Al fijarse en la importancia que para el hombre Gramsci han tenido las nociones de “orden” y “tiempo” Sacristán llama la atención acerca de la contradictoriedad existente entre la afirmación del joven revolucionario de veintitantos años, que llega a decir que el pensamiento revolucionario niega el tiempo como factor de progreso, y el revolucionario experimentado que escribe, ya en la cárcel, que el tiempo es un simple pseudónimo de la vida misma. El carácter patético de esta contradicción impulsa a Sacristán a preguntarse si la biografía es el método más adecuado para la comprensión de la obra de Gramsci. Su respuesta a esta pregunta ilustra sobre lo que él mismo se proponía hacer en la introducción inacabada: «La clave de la comprensión de los escritos y el hacer de Gramsci, en su variedad y en sus contradicciones, no es la biografía individual, pero sí la totalización cuasi biográfica de numerosos momentos objetivos y subjetivos en el fragmento de la historia de Italia, historia de Europa e historia del movimiento obrero cuyo .anudamiento. bajo una consciencia esforzada fundaría el .centro. que fue Antonio Gramsci».
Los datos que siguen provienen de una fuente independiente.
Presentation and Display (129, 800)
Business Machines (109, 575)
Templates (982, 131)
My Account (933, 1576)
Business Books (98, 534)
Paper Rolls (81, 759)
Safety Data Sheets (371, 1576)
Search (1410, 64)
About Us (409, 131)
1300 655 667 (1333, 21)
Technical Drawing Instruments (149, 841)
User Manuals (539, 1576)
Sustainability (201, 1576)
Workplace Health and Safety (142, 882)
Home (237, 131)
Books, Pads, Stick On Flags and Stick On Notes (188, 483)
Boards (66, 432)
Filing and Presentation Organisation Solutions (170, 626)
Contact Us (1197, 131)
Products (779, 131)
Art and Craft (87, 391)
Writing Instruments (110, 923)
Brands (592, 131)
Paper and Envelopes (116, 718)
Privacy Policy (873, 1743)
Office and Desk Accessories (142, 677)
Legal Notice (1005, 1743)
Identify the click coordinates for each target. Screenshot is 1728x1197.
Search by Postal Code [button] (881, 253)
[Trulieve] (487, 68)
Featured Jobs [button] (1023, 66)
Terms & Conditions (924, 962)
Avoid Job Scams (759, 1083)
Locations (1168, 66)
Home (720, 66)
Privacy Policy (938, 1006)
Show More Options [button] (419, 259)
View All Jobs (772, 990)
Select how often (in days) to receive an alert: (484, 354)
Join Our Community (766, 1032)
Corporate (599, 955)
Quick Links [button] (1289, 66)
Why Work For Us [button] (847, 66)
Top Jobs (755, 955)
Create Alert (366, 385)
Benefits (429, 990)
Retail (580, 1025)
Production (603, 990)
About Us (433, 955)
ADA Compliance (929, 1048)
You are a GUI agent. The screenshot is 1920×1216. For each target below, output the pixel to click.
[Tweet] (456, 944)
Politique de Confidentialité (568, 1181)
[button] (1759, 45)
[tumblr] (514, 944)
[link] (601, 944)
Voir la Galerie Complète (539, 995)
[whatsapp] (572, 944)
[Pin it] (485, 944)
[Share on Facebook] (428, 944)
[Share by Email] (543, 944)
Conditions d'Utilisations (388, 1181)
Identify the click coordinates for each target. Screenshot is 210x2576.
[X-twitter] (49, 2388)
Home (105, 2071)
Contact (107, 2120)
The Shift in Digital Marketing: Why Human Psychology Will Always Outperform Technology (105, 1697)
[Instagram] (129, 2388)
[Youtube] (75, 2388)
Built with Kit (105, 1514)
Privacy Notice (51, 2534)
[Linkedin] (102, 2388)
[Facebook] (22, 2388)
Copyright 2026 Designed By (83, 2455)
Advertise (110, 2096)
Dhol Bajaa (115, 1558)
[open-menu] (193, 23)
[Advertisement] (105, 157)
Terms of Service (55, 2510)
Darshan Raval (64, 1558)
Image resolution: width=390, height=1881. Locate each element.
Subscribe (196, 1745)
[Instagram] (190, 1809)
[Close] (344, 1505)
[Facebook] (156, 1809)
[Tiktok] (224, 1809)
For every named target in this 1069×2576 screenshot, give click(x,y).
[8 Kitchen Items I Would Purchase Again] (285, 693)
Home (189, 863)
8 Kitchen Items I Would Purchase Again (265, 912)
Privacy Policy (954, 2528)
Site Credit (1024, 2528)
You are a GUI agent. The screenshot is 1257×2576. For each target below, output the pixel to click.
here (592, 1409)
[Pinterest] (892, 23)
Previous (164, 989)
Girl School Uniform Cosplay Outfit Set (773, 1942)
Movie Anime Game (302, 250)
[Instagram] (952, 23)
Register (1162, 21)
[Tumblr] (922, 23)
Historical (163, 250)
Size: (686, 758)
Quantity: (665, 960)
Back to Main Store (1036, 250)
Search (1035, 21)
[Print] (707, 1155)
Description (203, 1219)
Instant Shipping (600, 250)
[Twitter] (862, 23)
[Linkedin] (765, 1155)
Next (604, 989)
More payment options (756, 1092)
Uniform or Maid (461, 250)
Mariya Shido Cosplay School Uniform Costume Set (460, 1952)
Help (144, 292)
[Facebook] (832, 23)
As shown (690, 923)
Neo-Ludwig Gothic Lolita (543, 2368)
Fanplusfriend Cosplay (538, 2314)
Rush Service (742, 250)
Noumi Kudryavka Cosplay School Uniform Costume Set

De hecho lo que Sacristán llegó a redactar en 1968 es una reflexión sobre la formación de Gramsci y sobre la evolución de su marxismo desde los años en la universidad de Turín hasta su detención durante el invierno de 1926. Esta reflexión combina muy bien aproximación biográfica (basada en la obra de Fiori y en las referencias autobiográficas que hay en el epistolario), diálogo con los principales intérpretes de la obra de Gramsci y de la historia del partido comunista italiano (que por entonces eran Togliatti, Tasca, Spriano y Paggi) y lectura crítica de algunos de los más notables escritos de Gramsci que el mismo Sacristán había seleccionado para la Antología. Esta lectura atiende primordialmente a cuatro cosas: el conocimiento real que Gramsci llegó a tener de la obra de Marx antes de los Quaderni, la influencia del ambiente cultural italiano de la época, el momento de la praxis revolucionaria y la forma en que el propio Gramsci captó, a partir de 1917, el significado de la revolución rusa y la aportación de Lenin en ella.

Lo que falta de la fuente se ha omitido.